REQUIREMENT: Please copy everything from the line containing "Locate an element on the screen. Image" down to the end of the material with "screen" changed to "display" and nothing else altered. Leave the pictures out of your answer.

GIVEN RECORDS:

====

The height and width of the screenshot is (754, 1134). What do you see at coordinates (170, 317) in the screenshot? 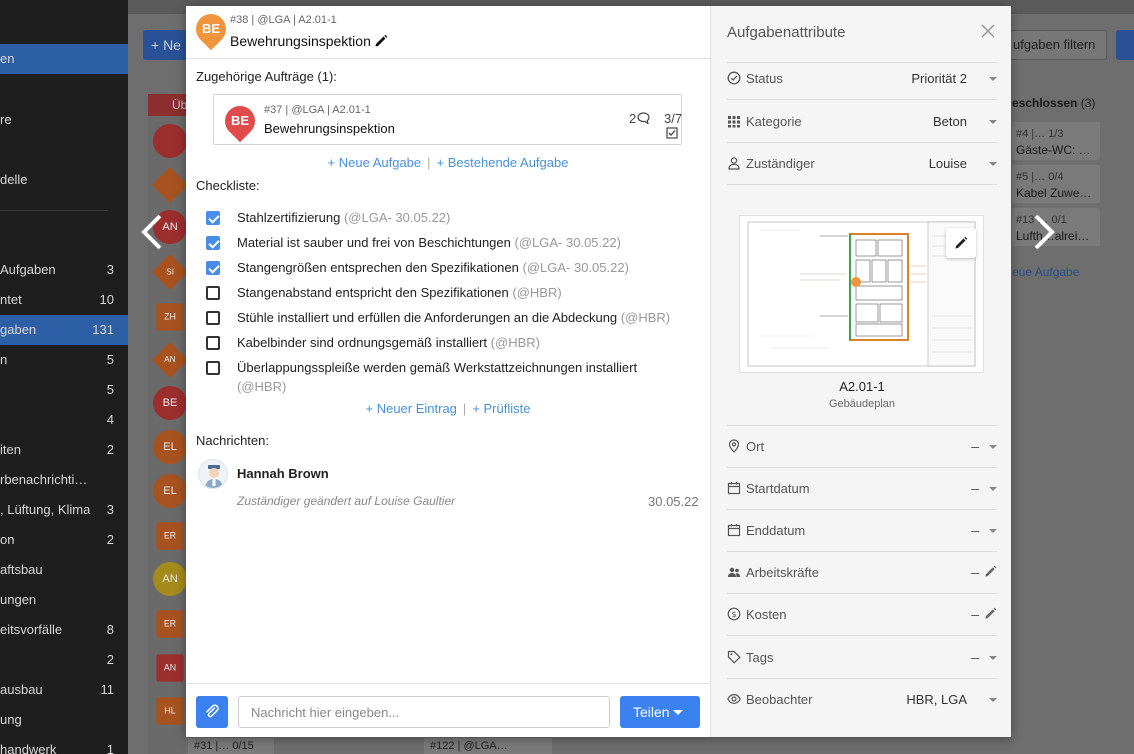
I see `task-pin: ZH` at bounding box center [170, 317].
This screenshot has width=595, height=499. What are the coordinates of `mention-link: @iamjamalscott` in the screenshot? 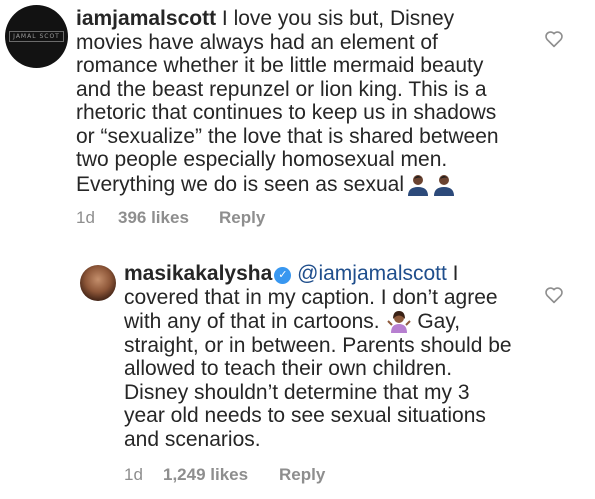 It's located at (372, 274).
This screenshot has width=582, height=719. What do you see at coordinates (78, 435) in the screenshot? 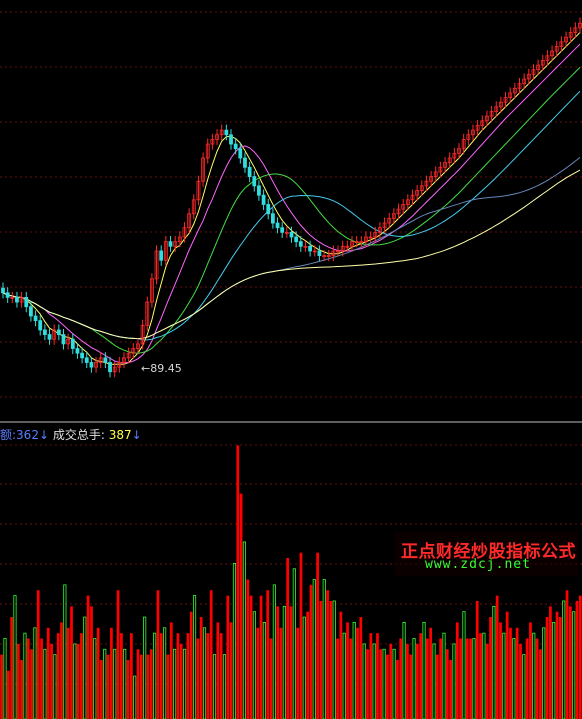
I see `vol-total-label: 成交总手:` at bounding box center [78, 435].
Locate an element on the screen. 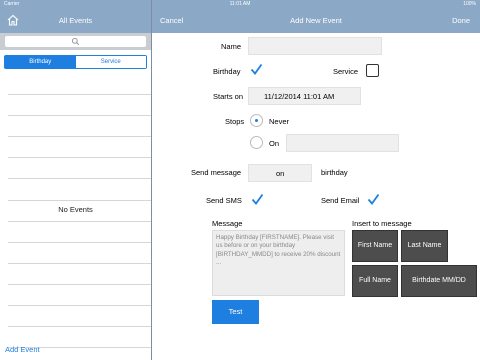 Image resolution: width=480 pixels, height=360 pixels. insert-to-message-label: Insert to message is located at coordinates (382, 224).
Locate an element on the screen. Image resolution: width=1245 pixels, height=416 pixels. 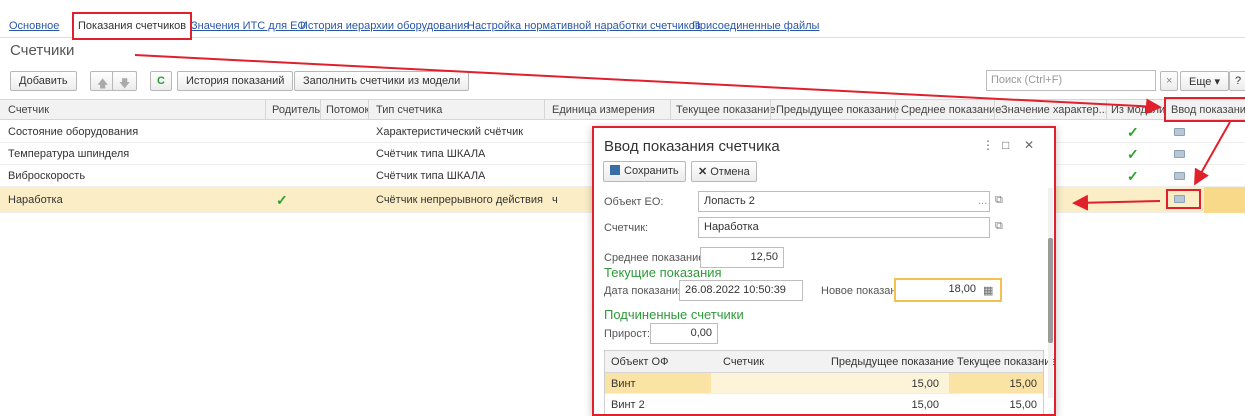
menu-icon: ⋮ is located at coordinates (988, 145).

====

ANSWER FOR THE TASK:
Locate an element on the display. Image resolution: width=1245 pixels, height=416 pixels. 
menu-icon: ⋮ is located at coordinates (988, 145).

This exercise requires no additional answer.